Jandy's Reading Room

Call It Sleep

Henry Roth

Call It Sleep

General Fiction and Poetry 8/8/2008 Rating: 3 Scrolls

David Schearl was two when his father met he and his mother at Ellis Island in 1907. Albert and Genya Schearl had been married a short time before he came to New York from Austria. Their first meeting at Ellis Island is tense as she doesn't recognize him and he is angry.

Now David is almost six. He clings to his mother and hides from his father. His mother is protective, loving. They only speak Yiddish in his home and she has never tried to learn English. Albert and David must do any translating she needs. Albert, a printer, is constantly changing jobs. David hears him complain about his coworkers and how he shouldn't have to take their attitudes. David sees his mother as she worries about his father. Finally, Albert gets a job as a milkman - better suited to his temperament for working with other people.

Out on the streets of the Jewish immigrant neighborhood, David faces a different world. He is young and just becoming aware of people outside of his own family. The world outside is very different from his life in their small apartment. The other boys say and do things he doesn't understand.

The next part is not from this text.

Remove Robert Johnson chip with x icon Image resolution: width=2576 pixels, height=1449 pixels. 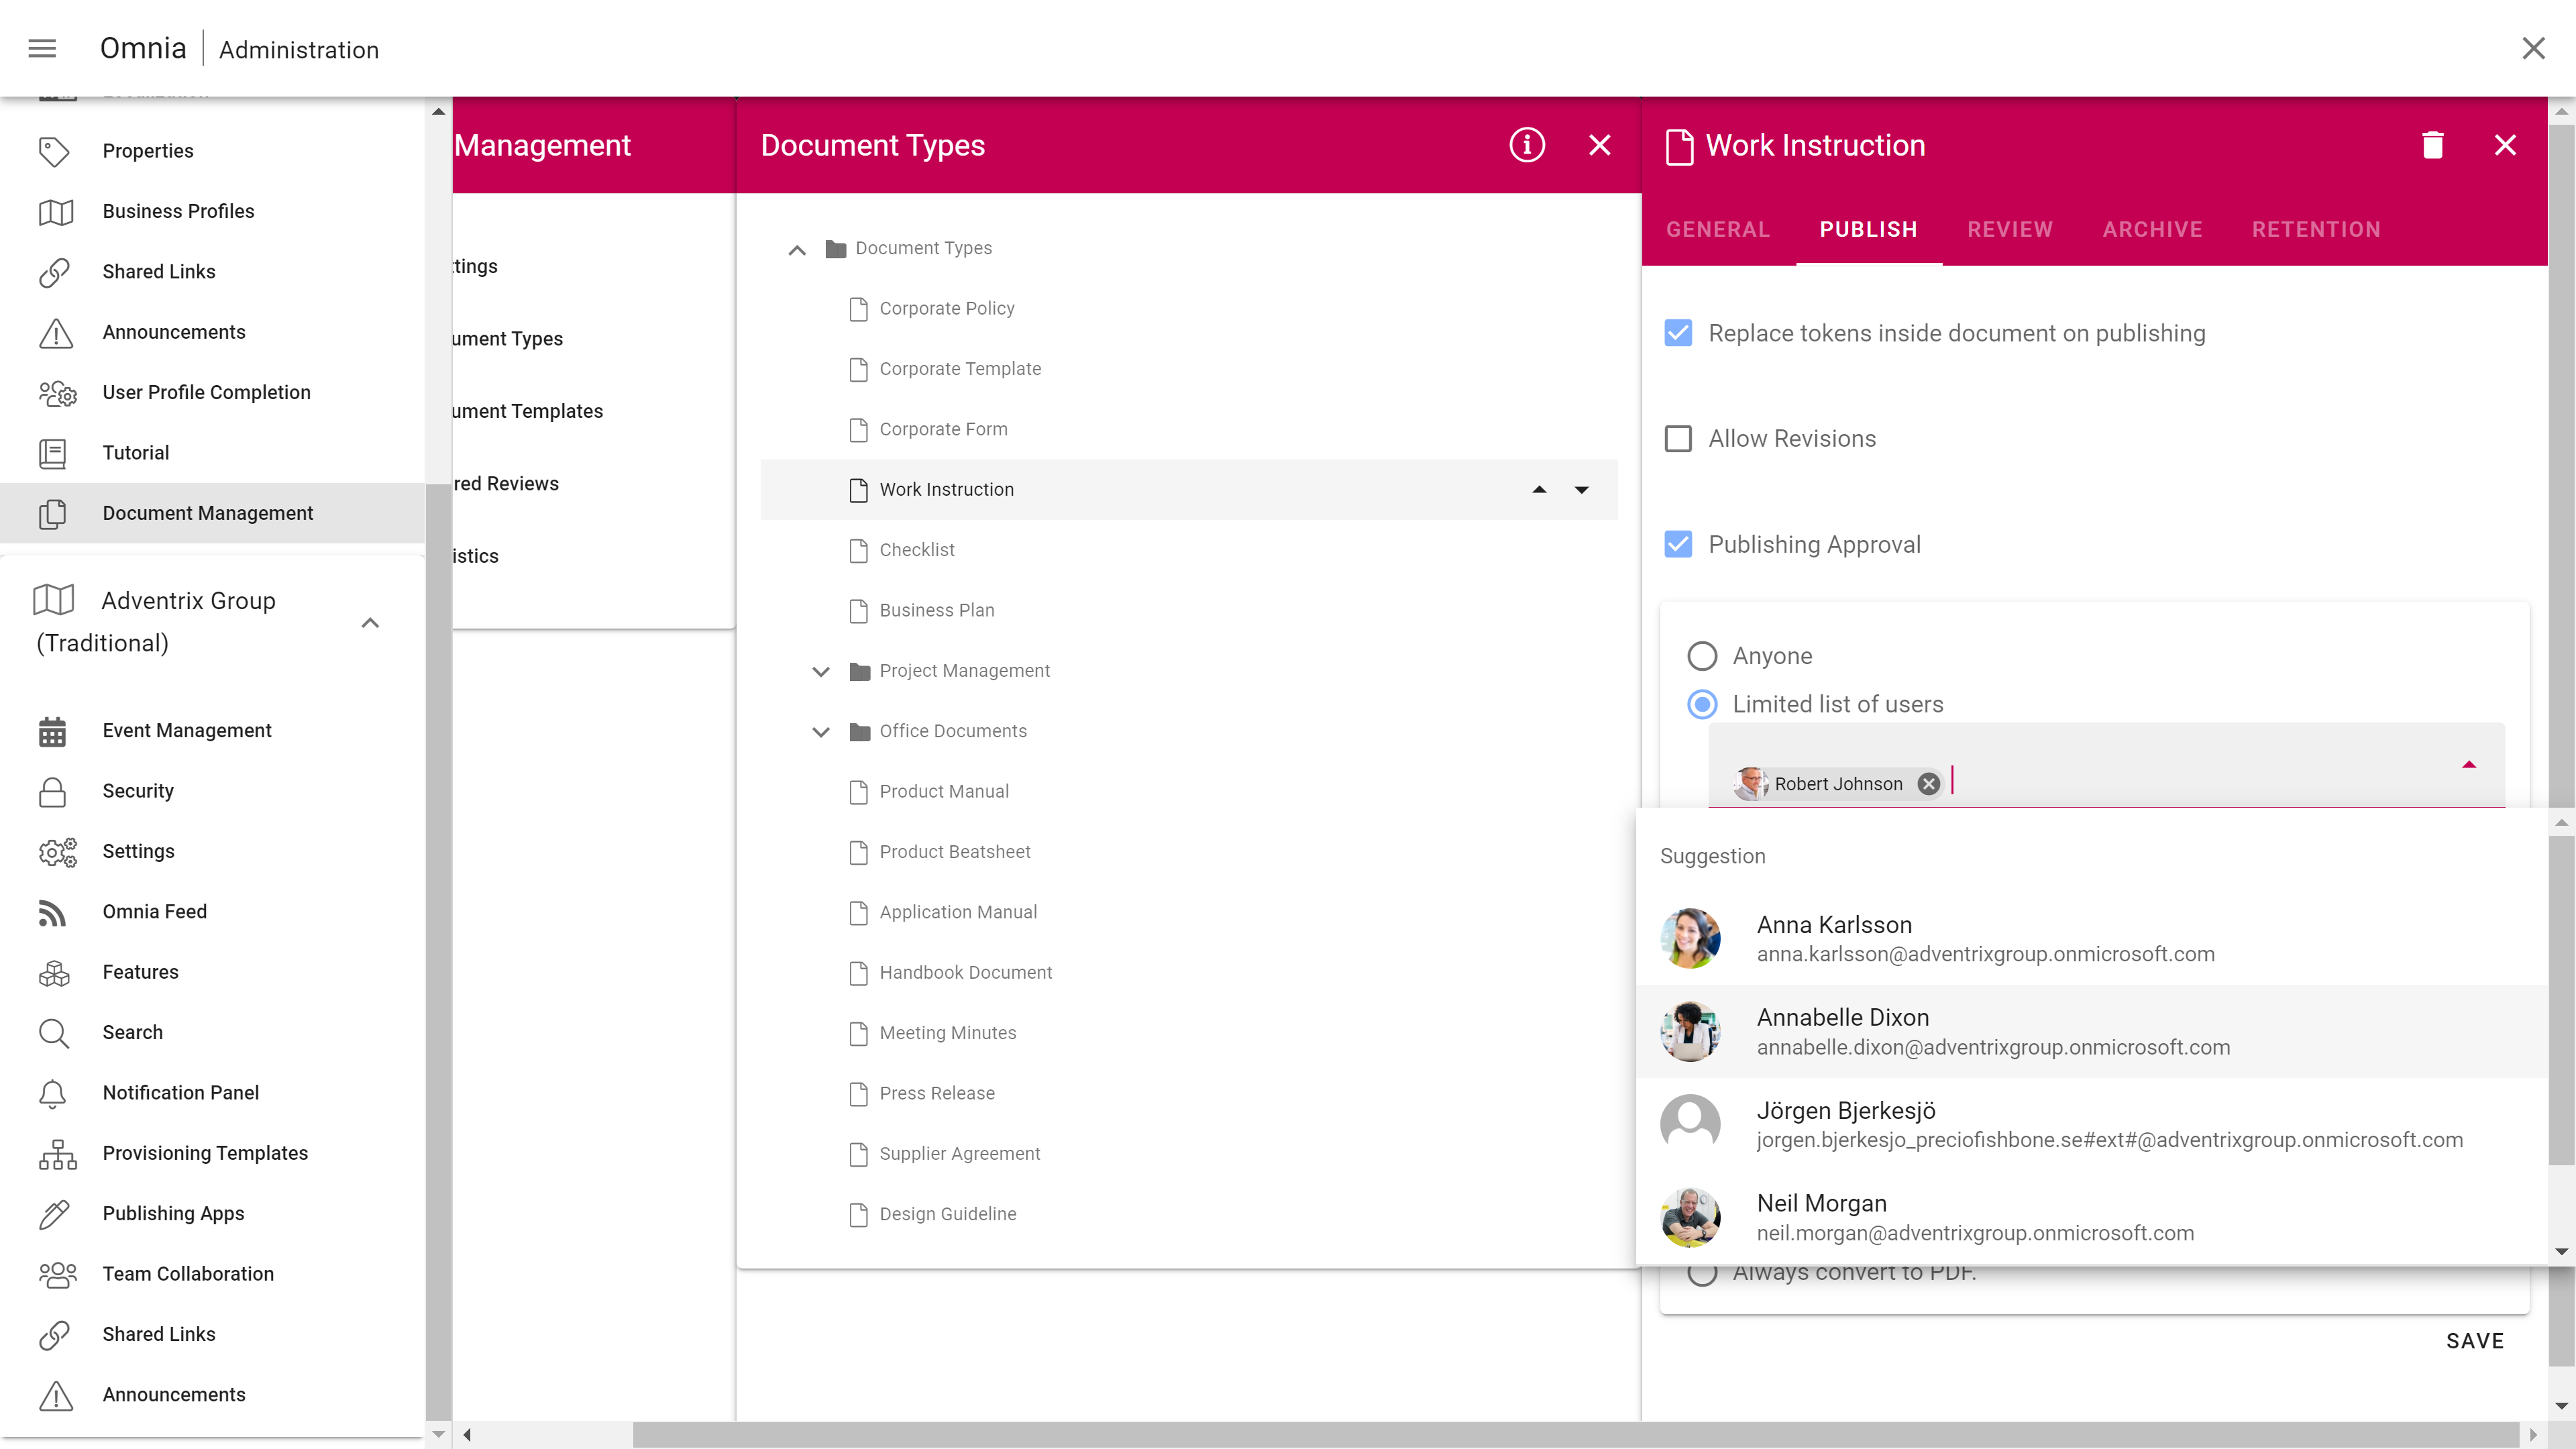1929,784
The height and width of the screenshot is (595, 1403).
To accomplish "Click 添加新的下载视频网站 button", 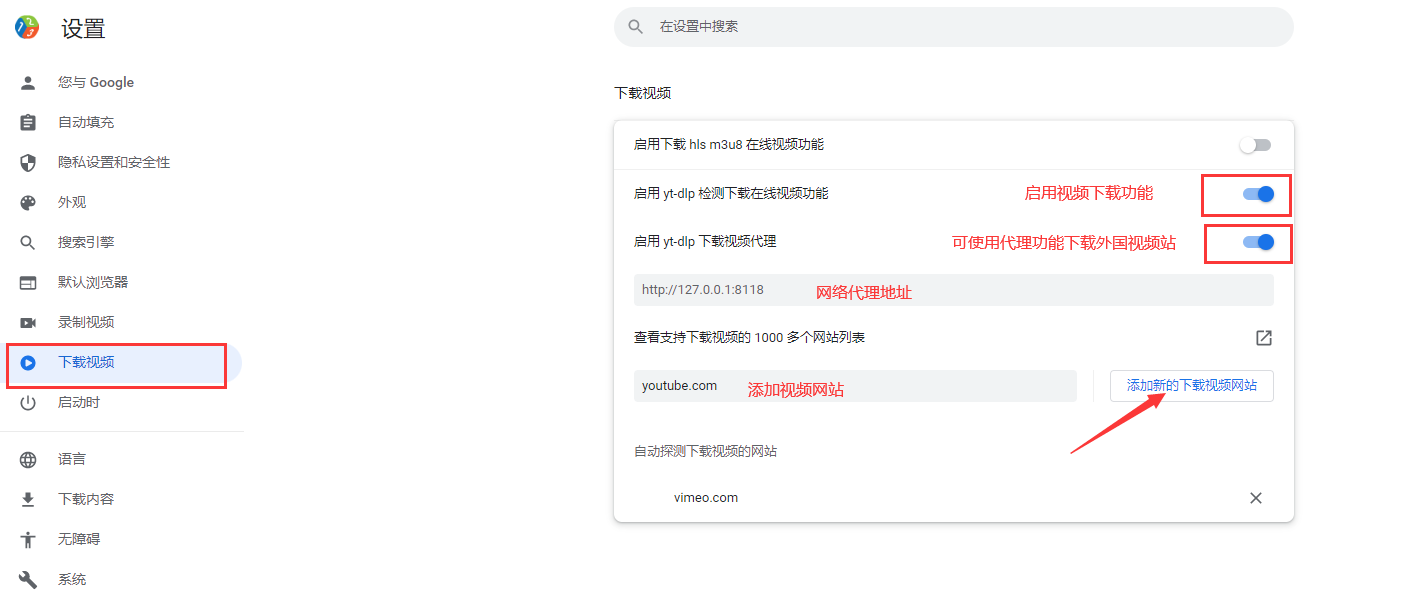I will pyautogui.click(x=1191, y=386).
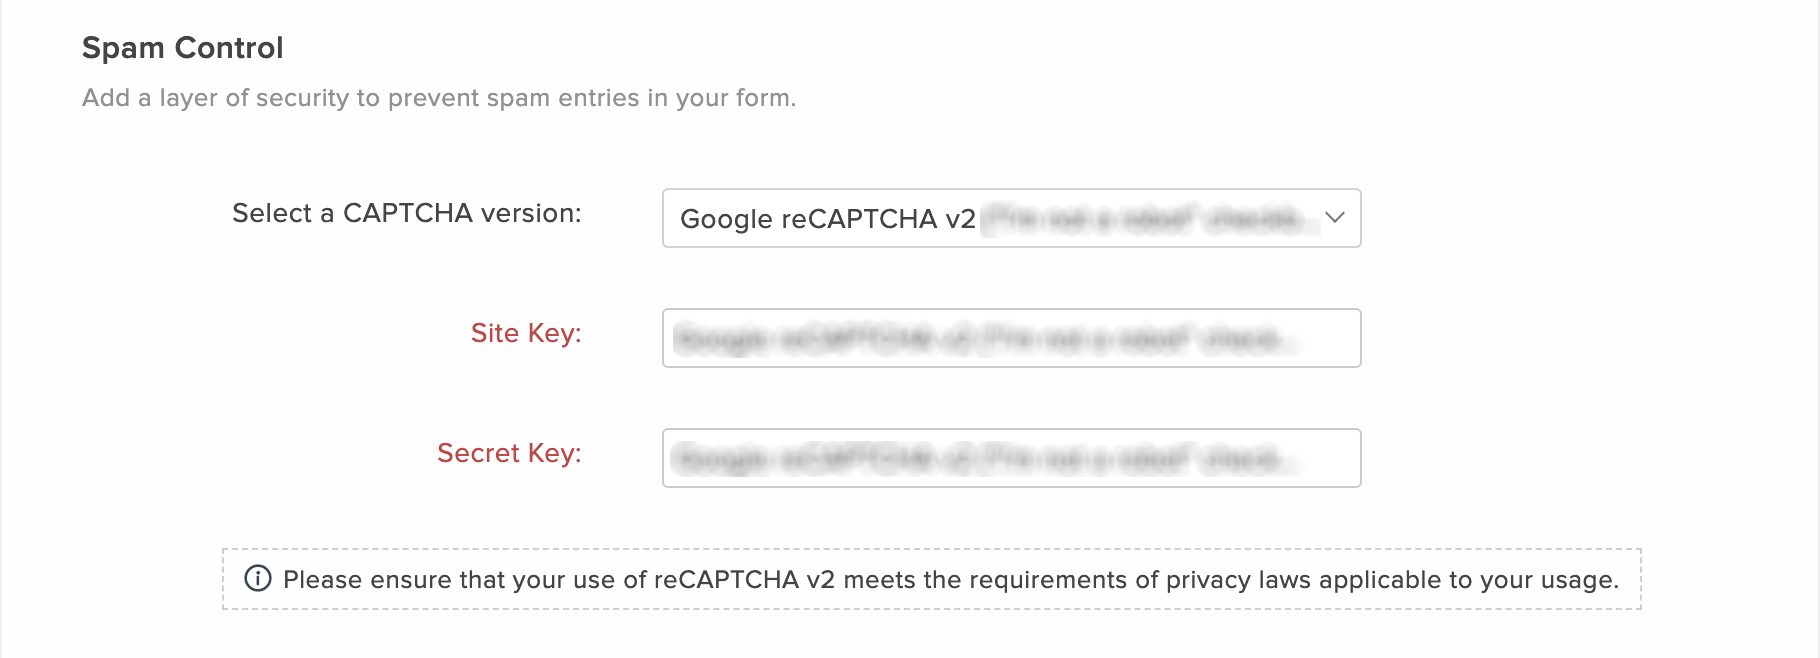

Call It Sleep views the Jewish immigrants in New York City before World War I from a unique viewpoint. Although not in first person narrative, except near the end, all the scenes are told from David's viewpoint. The reader can tell the environment is harsh, but David never sees the physical environment except as is affects him at the moment in the story.

Henry Roth has two narration styles throughout Call It Sleep. In their home, where Yiddish is the only language spoken, the language flows and is often poetic, especially when David is home alone with his mother. When his father comes home, the narrative becomes rougher and less flowing, although retains its poetry. David's familial perceptions are shown by the language used. It remains comfortable for him even during the worst arguments or uneasiest revealing of secrets.

Out in the street the language changes to the pidgeon English of the immigrant children and slang of the people out on the street. "Yuh big dope, yuh can' even do nuttin'." David's thoughts are expanding and whirling. It's scary out there and it's safer at home. Yet he can't stay home, either. Mother keeps sending him out.

Call It Sleep is easy to read but takes work to pull together and understand. It remains in David's viewpoint which gives the reader small bubbles at a time. His thoughts are often chaotic as he tries to comprehend all that is happening to him and around him. By the time the book is finished the reader has a snapshot of immigrants in New York City in the early 1900's. The Golden Land wasn't golden for everyone. Temperaments and problems that were present in the Old Country are still present in new surroundings.